Task statement
Copy every line of the material precisely.

Listed entries
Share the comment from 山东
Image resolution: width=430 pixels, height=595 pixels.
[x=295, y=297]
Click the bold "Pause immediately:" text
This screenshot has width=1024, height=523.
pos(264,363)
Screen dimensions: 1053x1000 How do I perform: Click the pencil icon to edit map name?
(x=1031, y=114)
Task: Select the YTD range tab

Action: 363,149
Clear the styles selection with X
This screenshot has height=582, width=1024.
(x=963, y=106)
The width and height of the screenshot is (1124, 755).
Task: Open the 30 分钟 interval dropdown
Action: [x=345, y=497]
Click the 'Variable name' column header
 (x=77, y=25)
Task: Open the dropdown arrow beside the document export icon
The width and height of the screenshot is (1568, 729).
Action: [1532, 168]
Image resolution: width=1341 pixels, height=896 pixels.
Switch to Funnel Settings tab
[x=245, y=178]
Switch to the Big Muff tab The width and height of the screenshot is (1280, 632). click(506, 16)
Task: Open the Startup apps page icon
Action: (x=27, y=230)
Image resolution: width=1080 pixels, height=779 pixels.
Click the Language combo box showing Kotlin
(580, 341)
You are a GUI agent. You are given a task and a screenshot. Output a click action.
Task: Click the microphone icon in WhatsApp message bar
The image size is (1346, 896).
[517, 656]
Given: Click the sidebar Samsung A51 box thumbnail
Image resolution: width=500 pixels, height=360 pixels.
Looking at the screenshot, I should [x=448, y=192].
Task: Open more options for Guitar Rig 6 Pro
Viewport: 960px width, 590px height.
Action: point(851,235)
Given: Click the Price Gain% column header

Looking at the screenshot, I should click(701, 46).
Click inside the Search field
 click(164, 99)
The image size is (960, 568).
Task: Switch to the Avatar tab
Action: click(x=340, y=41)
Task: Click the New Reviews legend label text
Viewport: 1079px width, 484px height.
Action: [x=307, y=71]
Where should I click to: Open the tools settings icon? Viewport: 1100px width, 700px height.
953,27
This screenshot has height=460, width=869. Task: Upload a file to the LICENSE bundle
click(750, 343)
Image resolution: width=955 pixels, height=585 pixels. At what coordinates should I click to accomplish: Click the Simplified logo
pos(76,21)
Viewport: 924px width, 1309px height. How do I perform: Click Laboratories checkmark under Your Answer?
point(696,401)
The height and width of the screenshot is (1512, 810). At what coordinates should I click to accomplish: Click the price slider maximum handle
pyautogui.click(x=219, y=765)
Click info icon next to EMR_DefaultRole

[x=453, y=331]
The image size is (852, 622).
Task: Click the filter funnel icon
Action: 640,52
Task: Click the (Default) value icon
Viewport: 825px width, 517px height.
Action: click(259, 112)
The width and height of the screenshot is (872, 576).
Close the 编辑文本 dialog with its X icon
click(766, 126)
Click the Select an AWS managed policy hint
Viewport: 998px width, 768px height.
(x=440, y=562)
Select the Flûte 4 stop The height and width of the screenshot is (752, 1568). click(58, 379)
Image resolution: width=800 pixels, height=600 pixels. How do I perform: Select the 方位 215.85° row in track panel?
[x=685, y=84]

Your solution
Share the comment from 山东
Image resolution: width=430 pixels, height=595 pixels.
[x=295, y=297]
Click the bold "Pause immediately:" text
This screenshot has width=1024, height=523.
pos(264,363)
Screen dimensions: 1053x1000 How do I perform: Click the pencil icon to edit map name?
(x=1031, y=114)
Task: Select the YTD range tab

Action: 363,149
Clear the styles selection with X
This screenshot has height=582, width=1024.
(x=963, y=106)
The width and height of the screenshot is (1124, 755).
Task: Open the 30 分钟 interval dropdown
Action: [x=345, y=497]
Click the 'Variable name' column header
 (x=77, y=25)
Task: Open the dropdown arrow beside the document export icon
The width and height of the screenshot is (1568, 729).
Action: [1532, 168]
Image resolution: width=1341 pixels, height=896 pixels.
Switch to Funnel Settings tab
[x=245, y=178]
Switch to the Big Muff tab The width and height of the screenshot is (1280, 632). click(506, 16)
Task: Open the Startup apps page icon
Action: (x=27, y=230)
Image resolution: width=1080 pixels, height=779 pixels.
Click the Language combo box showing Kotlin
(580, 341)
You are a GUI agent. You are given a task and a screenshot. Output a click action.
Task: Click the microphone icon in WhatsApp message bar
The image size is (1346, 896).
[517, 656]
Given: Click the sidebar Samsung A51 box thumbnail
Image resolution: width=500 pixels, height=360 pixels.
Looking at the screenshot, I should [x=448, y=192].
Task: Open more options for Guitar Rig 6 Pro
Viewport: 960px width, 590px height.
Action: point(851,235)
Given: Click the Price Gain% column header

Looking at the screenshot, I should click(701, 46).
Click inside the Search field
 click(164, 99)
The image size is (960, 568).
Task: Switch to the Avatar tab
Action: click(x=340, y=41)
Task: Click the New Reviews legend label text
Viewport: 1079px width, 484px height.
Action: [x=307, y=71]
Where should I click to: Open the tools settings icon? Viewport: 1100px width, 700px height.
953,27
This screenshot has height=460, width=869. Task: Upload a file to the LICENSE bundle
click(750, 343)
Image resolution: width=955 pixels, height=585 pixels. At what coordinates should I click to accomplish: Click the Simplified logo
pos(76,21)
Viewport: 924px width, 1309px height. How do I perform: Click Laboratories checkmark under Your Answer?
point(696,401)
The height and width of the screenshot is (1512, 810). At what coordinates should I click to accomplish: Click the price slider maximum handle
pyautogui.click(x=219, y=765)
Click info icon next to EMR_DefaultRole

[x=453, y=331]
The image size is (852, 622).
Task: Click the filter funnel icon
Action: 640,52
Task: Click the (Default) value icon
Viewport: 825px width, 517px height.
Action: click(259, 112)
The width and height of the screenshot is (872, 576).
Close the 编辑文本 dialog with its X icon
click(766, 126)
Click the Select an AWS managed policy hint
Viewport: 998px width, 768px height.
(x=440, y=562)
Select the Flûte 4 stop The height and width of the screenshot is (752, 1568). click(58, 379)
Image resolution: width=800 pixels, height=600 pixels. How do I perform: Select the 方位 215.85° row in track panel?
[x=685, y=84]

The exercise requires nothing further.